Wednesday, January 26, 2011

British Contractions

'Tis perhaps premature, for one quarter does not a trend make, but the contraction of British economy by 0.5% is hardly a startling vindication of the "cut and grow" line of economic thought. To paraphrase Paul Krugman, contractionary measures, it turns out, are in fact contractionary.

Now, to be fair, we shouldn't attribute much to the direct effects of the austerity politics in this number. The bulk of the cuts (and tax hikes) will really start to bite this year. But if the theory was: Step 1 - shrink the government and reduce deficits, Step 2: business confidence returns, Step 3 - watch the economy grow, then Step 2 should be occurring already and slowly percolating down into Step 3. This isn't happening.

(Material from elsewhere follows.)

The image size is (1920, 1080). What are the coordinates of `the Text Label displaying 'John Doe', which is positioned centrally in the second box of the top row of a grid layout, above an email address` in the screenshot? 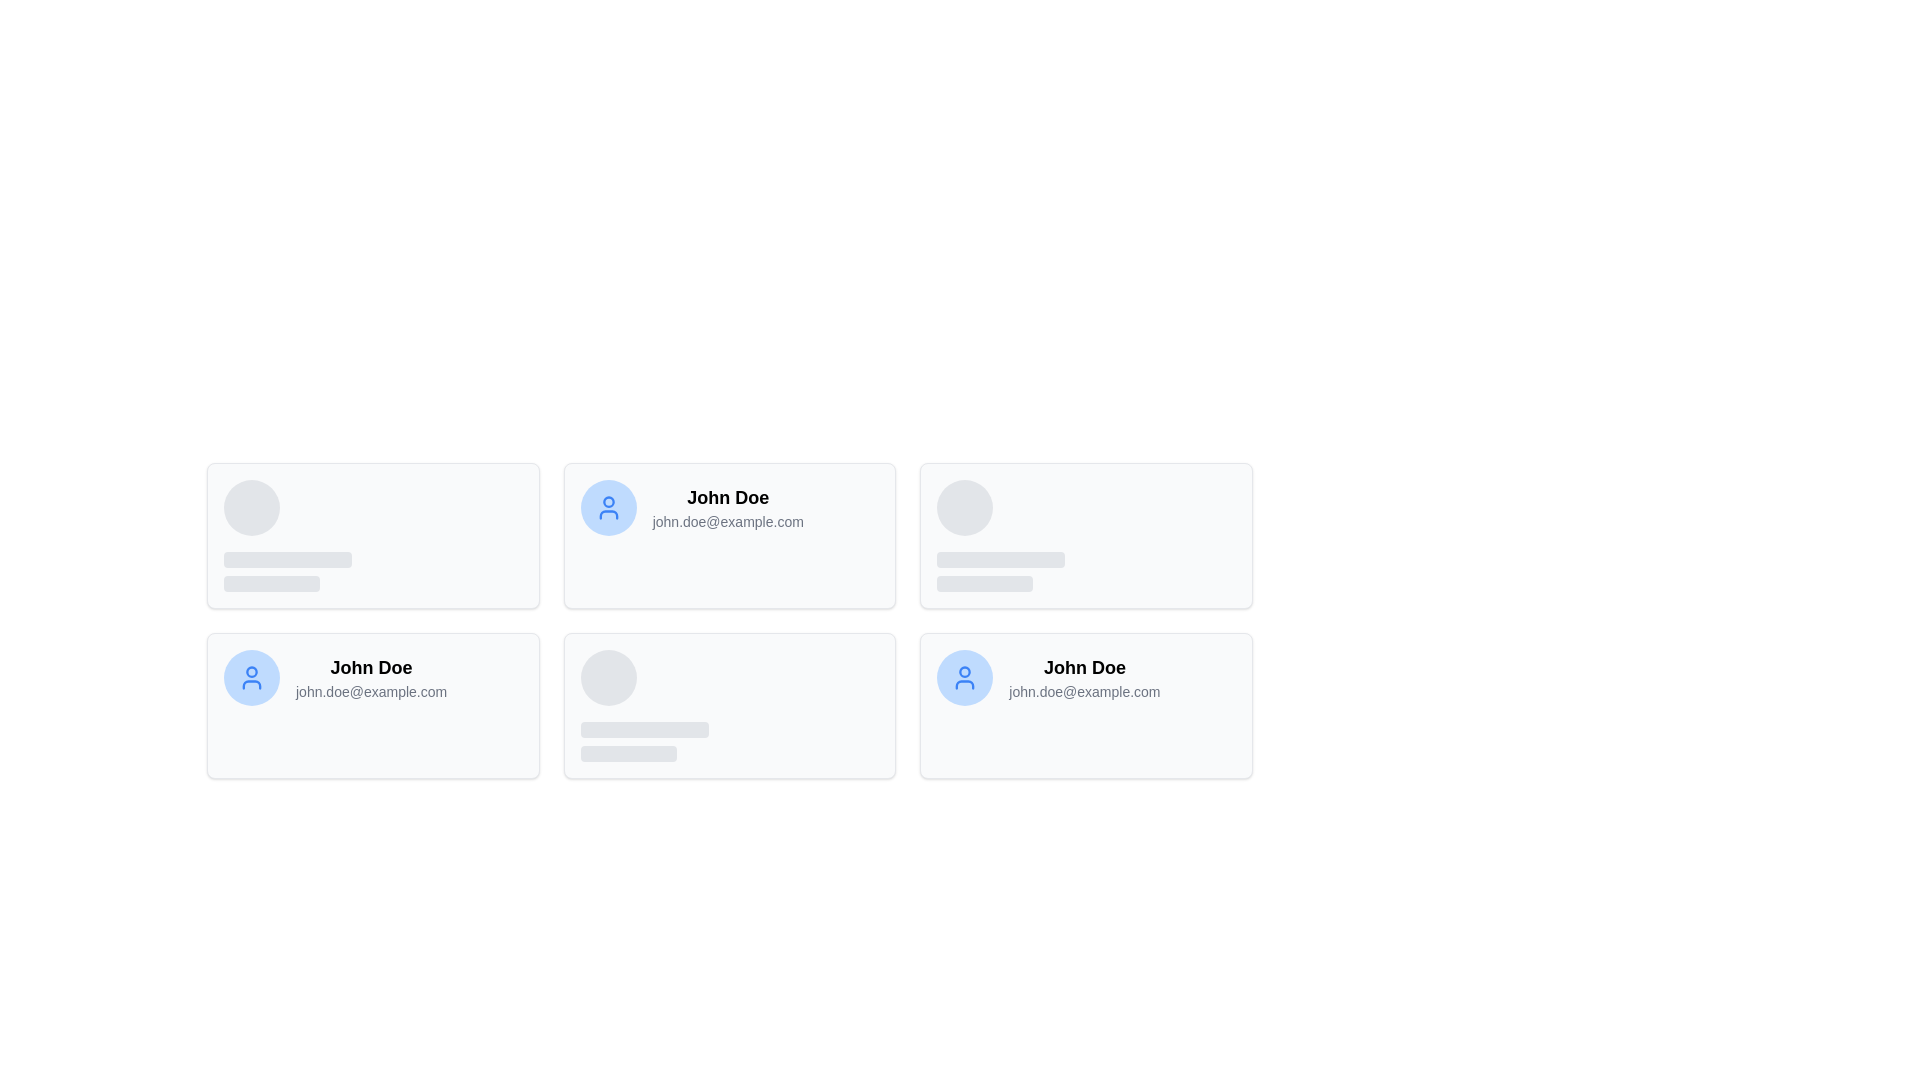 It's located at (727, 496).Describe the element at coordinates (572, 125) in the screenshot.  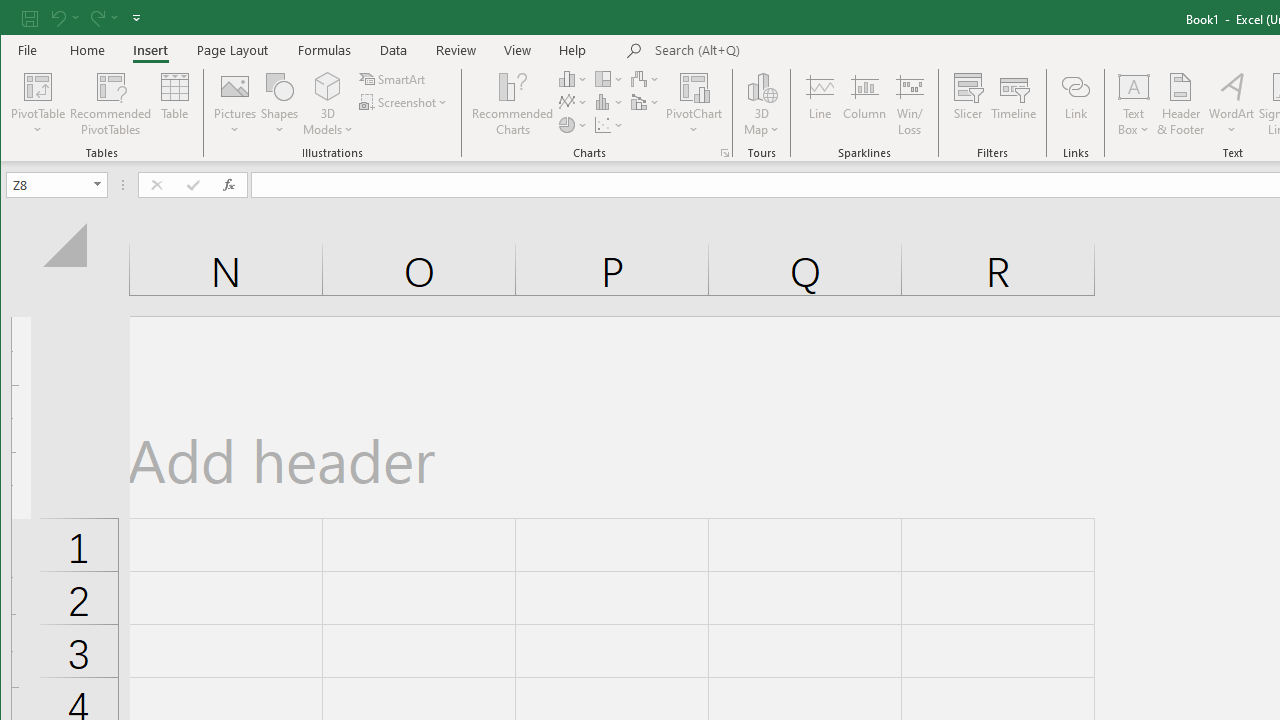
I see `'Insert Pie or Doughnut Chart'` at that location.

But let me put my pseudo-Austrian hat on for a bit and try to find some nugget of gold in this puddle of extrement. While I'm no fan of drawing arbitrary lines in the sand, the size of the British public sector relative to the overall economy did seem a wee bit large there, in excess of 50%. Some shrinkage is perhaps in order. The shrinkage is currently mis-timed, because unless Christ brings some fishes to the hungry people, it will presently only cause more suffering and, very likely a double-dip. But that will boot the Tory-LibDem coalition out of office in no time, and maybe Labor will be swept into majority on a new platform of increased public investmment in infrastructure, clean energy and secondary education - which are all things that, I hear, Britain needs almost as much as America.